A famous engineer, Buckminster Fuller, once identified the inability to prevent energy loss in mechanical systems as the foremost inhibitor of technological advancement. The limitation Fuller identified is the fundamental problem faced by micromechanical systems and nanomechanical systems (MEMS and NEMS, respectively) using resonance based detection. Micromechanical resonators are micro or nano sized structures, such as microfabricated cantilevers, plates, and rings used in many applications such as atomic force microscopy [ALBRECHT], fluidic density sensing [ENOKSSON], and bio-substance detection [BURG].

Operated at mechanical resonance, a detected shift in natural frequency is correlated to an applied force such as an acceleration or mass.
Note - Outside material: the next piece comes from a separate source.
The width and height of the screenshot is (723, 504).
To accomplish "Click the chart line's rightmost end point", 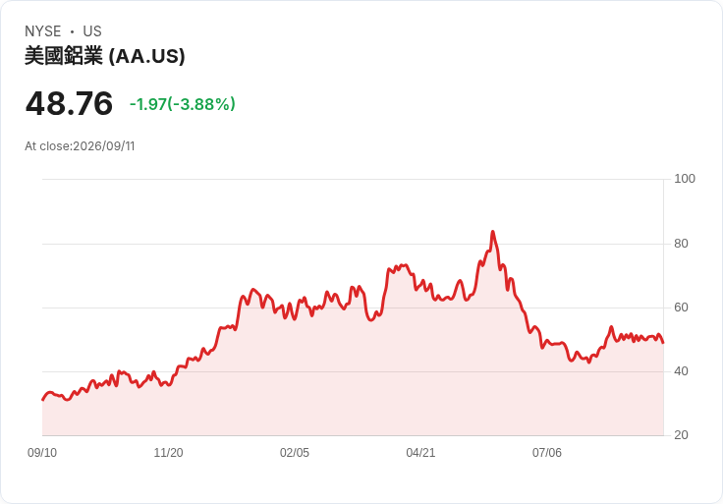I will [663, 343].
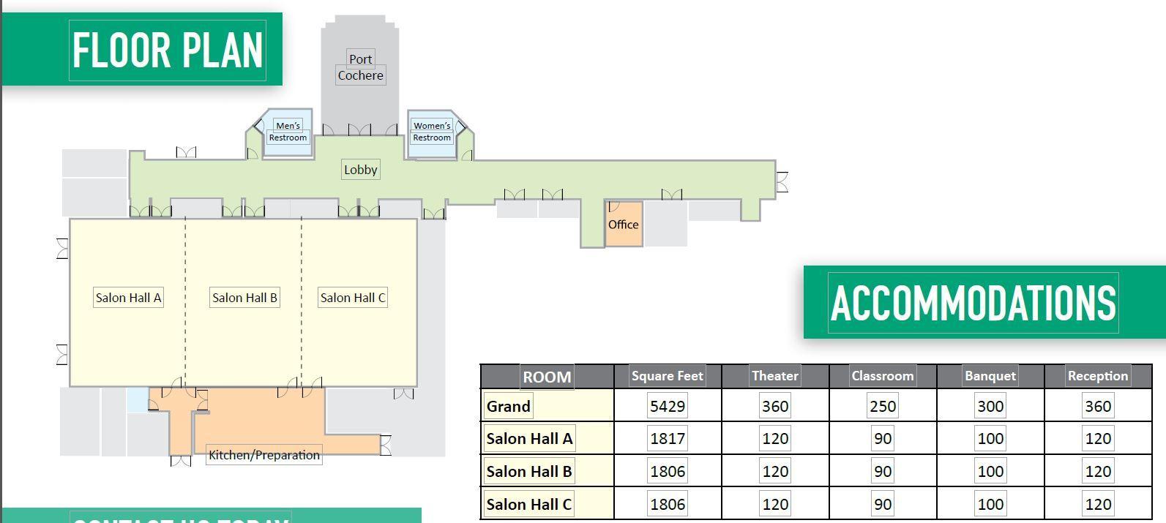
Task: Click the Grand room square feet field 5429
Action: point(668,406)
Critical to the functional accuracy, efficiency, and limit of detection is a very low damping factor (δ), also known as the logarithmic decrement. Low δ results in high signal-to-noise ratio and plays an important role in defining the minimum frequency shift or force that can be resolved with a microcantilver resonator, for given cantilever dimensions and frequency [YASUMURA]. Damping in micromechanical resonators comes from a variety of sources including support loss, viscous damping, clamping losses, internal friction, and thermoelastic damping (TED). The first three mechanisms of damping are extrinsic and may be minimized via design guidelines, as detailed in the next section. Inconveniently, the last two sources are intrinsic and thus establish a damping limit.

Of the intrinsic losses, internal friction is always present and is a difficult form of damping to quantify but can be considered to come from crystallographic or surface defects and the friction at grain boundaries [YANG_2000]. Generally, the use of single-crystal materials such as quartz or semi-conductor grade single-crystal silicon, containing a low density of defects, can reduce this source of damping below that of TED. TED is caused by thermoelastic coupling of an oscillating mechanical stress field to a temperature field and is therefore of great importance for resonance based detection.